Viewing Details Of a Blueprint Sync Failure

When a blueprint sync failure occurs, the user can view the details on the Web Console by clicking the Blueprint Sync: Failed expand icon and take necessary action(s)

Provisioning Failure

  • Hover over the red notification to view the reason for the failed status

Red Notification

  • Check out the failed add-on(s) details and reason for the failure

Provisioning Failure

Users are allowed to make the required changes to the Blueprint configuration and retry for Blueprint sync


What happens when a blueprint sync fails

Generally, when a blueprint sync fails workload deployments on the cluster are blocked from being deployed. This is because the blueprint may carry very important policies, for ex. OPA Gatekeeper policies that have rules for application deployments. If those policies are not installed on the cluster, it can lead to security and compliance issues.

Therefore, it is recommended that an immediate step is taken to make the cluster usable again. Let's look at the steps that can be performed next.


Steps To Take Upon a Blueprint Sync Failure

  • Diagnose the general error: The error sometimes may be obvious and require just a simple tweak to the blueprint and/or underlying software add-ons to get it working again. For example, in the picture below, notice that the error represents that there is an incompatibility between the OPA Gatekeeper version defined in the blueprint and the cluster version which is v1.25 which is incompatible with OPA 3.7.1.

Error 1

  • Triage the specific add-on deployments that failed: Sometimes it may be specific add-on deployments that failed. Clicking on the status of the add-on can reveal more details

Provisioning Failure

  • Rollback to a previous version: If you are immediately blocked, you can roll back to a previous version of a blueprint by simply initiating the same process but just selecting the previous version of a blueprint.

Scenarios

Let's cover some different scenarios when blueprint sync failures can occur.

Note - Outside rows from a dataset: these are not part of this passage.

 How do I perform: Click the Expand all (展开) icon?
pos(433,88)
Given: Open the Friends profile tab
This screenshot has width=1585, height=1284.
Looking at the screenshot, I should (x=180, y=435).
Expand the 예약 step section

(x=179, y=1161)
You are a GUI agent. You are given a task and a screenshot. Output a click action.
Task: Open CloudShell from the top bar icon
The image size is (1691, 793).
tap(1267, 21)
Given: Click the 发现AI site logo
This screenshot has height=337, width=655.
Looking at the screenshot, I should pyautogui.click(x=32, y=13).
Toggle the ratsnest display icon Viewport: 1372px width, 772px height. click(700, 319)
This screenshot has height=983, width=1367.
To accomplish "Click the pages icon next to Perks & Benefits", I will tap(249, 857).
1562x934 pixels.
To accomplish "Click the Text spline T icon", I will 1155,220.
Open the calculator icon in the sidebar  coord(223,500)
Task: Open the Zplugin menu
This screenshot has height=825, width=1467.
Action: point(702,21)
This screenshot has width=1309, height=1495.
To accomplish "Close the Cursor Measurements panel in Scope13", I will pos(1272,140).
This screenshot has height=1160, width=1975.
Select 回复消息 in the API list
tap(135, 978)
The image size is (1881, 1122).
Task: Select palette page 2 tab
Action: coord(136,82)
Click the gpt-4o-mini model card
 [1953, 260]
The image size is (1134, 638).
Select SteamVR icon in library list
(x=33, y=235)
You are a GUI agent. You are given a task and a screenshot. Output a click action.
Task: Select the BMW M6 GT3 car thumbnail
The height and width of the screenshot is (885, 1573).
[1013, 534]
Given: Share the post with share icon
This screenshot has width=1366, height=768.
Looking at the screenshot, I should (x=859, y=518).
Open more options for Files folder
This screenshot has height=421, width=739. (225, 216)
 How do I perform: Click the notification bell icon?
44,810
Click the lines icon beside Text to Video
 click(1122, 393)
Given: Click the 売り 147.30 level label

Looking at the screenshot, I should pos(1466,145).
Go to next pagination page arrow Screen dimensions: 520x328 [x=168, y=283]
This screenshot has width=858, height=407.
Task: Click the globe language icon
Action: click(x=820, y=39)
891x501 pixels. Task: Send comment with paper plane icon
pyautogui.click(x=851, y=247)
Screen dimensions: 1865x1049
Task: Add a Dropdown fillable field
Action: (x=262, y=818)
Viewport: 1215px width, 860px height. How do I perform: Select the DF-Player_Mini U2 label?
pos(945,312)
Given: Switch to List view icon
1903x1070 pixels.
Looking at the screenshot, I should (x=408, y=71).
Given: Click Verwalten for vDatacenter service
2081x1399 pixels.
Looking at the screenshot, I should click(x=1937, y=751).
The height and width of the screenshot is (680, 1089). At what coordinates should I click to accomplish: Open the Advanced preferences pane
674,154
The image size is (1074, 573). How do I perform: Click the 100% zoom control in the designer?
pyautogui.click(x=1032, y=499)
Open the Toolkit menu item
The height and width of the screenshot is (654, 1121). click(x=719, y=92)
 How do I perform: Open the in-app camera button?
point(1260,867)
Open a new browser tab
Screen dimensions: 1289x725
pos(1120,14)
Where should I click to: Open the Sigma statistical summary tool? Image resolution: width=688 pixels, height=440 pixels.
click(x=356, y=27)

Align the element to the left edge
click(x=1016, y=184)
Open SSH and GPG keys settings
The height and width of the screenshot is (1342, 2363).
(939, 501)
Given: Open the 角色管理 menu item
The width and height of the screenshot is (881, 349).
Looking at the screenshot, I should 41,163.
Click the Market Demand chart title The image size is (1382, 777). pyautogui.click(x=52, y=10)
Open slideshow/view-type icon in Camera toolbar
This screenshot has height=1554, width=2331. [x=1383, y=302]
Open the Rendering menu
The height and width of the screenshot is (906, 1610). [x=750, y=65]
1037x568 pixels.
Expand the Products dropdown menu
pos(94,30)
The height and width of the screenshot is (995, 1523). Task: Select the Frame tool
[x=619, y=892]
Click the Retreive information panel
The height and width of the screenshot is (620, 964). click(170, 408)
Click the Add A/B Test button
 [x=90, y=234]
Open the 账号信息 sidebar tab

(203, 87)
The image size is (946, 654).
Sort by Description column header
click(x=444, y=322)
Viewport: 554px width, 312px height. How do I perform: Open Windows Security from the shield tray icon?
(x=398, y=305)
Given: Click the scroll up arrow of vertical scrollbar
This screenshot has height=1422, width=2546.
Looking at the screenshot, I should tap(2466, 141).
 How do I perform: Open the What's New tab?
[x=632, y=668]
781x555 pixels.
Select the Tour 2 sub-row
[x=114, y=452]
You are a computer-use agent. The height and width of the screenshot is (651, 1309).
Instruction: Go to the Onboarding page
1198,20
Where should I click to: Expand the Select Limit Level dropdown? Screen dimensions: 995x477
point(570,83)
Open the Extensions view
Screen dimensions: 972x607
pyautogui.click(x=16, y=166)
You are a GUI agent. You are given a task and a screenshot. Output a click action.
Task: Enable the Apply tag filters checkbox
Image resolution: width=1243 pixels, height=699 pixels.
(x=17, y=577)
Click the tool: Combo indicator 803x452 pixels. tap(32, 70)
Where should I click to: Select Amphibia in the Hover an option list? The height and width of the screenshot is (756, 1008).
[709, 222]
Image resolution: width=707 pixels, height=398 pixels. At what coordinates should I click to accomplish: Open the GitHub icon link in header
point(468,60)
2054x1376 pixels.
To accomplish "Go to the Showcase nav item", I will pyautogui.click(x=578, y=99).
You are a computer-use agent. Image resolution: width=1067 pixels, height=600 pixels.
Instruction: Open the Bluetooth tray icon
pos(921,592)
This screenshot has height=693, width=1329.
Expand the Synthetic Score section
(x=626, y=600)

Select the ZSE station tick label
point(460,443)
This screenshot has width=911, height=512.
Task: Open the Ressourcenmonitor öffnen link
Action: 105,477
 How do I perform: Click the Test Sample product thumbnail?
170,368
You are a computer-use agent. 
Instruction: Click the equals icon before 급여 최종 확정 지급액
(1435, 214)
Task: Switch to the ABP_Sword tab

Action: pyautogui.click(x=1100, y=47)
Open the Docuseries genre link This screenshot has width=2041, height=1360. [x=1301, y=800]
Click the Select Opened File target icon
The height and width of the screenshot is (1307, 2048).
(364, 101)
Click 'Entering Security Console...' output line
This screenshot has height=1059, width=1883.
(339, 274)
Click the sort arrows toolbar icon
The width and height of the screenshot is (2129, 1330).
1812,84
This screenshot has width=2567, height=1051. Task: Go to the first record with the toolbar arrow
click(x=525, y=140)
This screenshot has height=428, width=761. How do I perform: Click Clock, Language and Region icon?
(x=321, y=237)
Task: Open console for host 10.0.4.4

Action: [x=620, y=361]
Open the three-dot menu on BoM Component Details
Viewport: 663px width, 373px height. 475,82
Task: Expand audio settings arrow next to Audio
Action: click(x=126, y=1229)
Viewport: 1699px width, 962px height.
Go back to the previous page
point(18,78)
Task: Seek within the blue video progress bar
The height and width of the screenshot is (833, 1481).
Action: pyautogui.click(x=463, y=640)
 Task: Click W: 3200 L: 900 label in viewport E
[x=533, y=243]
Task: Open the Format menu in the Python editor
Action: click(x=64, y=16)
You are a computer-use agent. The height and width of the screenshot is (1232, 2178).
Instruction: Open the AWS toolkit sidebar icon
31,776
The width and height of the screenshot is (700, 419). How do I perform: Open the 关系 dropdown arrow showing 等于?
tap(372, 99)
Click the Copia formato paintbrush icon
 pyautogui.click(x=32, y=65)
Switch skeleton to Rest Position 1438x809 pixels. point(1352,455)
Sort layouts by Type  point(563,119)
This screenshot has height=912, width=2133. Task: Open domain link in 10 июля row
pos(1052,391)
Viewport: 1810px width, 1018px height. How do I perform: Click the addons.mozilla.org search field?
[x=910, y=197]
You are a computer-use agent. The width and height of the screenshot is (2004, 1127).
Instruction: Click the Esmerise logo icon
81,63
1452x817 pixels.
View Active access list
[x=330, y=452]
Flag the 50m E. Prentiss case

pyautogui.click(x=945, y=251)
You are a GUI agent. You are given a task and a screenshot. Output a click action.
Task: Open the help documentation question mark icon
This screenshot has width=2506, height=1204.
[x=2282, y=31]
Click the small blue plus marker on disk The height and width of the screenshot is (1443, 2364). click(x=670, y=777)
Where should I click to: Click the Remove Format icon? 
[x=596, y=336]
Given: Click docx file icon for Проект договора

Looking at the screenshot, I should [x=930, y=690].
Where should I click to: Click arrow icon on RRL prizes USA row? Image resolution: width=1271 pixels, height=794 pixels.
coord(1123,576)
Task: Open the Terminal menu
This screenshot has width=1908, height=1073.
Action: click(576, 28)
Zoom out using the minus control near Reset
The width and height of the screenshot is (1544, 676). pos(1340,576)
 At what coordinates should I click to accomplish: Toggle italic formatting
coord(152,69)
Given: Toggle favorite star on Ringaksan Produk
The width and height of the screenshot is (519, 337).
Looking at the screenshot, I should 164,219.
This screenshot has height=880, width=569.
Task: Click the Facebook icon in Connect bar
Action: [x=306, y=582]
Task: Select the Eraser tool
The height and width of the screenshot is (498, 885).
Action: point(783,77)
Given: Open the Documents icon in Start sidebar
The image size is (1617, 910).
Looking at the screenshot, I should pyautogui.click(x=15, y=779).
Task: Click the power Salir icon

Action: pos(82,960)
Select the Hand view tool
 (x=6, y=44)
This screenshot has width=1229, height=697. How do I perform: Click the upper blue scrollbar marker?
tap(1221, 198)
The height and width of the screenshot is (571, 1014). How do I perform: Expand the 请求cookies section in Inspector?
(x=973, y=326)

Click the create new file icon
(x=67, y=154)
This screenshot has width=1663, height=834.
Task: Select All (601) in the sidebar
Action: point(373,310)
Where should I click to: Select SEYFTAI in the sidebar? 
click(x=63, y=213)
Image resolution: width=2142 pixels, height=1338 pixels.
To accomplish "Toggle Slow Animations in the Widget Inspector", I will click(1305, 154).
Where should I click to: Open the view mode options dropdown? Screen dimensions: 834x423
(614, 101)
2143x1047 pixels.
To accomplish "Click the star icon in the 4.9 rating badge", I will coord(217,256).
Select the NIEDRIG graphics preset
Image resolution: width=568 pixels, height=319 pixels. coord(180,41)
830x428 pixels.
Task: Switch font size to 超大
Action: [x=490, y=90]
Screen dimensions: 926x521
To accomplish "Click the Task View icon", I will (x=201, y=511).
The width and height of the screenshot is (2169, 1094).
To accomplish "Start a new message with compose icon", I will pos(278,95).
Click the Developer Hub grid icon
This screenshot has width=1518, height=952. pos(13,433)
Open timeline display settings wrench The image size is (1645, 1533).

Scenario 1: Incompatibility between managed add-on/service and the cluster version

The below error is an example that occurs when provisioning a cluster of Kubernetes version 1.25 along with custom Blueprint which contains OPA Gatekeeper 3.7.1, a version of OPA Gatekeeper that is incompatible with Kubernetes version 1.25.

Error 1

In this case, a validation error is being thrown by the platform to indicate that you must update to a version of OPA Gatekeeper in your installation profile in the blueprint that is 3.11.0 or higher.

Scenario 2: Cluster is unreachable

There may be a situation where your cluster is down or unreachable. In that case, when a blueprint sync fails, it will fail with a timeout error (specifically kubeapi-proxy giving a timeout error).

Timeout error

Scenario 3: Using the wrong default blueprint based on the cluster type

The system comes with blueprints for specific cluster types that can be used by default, or used as the base in a custom or golden blueprint. If the wrong default is used however it can lead to errors.

For example, for MKS clusters, the blueprint that should be used is default, minimal or default-upstream. Using any other default blueprint leads to an error.

Error 1

Scenario 4: Attempting To Override Blueprint Fleet Configuration

Blueprint fleet can be used to update multiple clusters at once with a given blueprint. In this case, a cluster is assigned with a fleet label. However, if the user tries to manually do a one time update of a single cluster, because the cluster is part of the fleet, it will fail.

Error 1

To overcome this, one must remove the fleet label from the single cluster and try again. See the blueprint fleet documentation for more details.

Scenario 5: The cluster runs out of space/memory for new add-on deployments.

In some cases, your cluster may run out of the space necessary for a given add-on deployment that comes with your new version of the blueprint.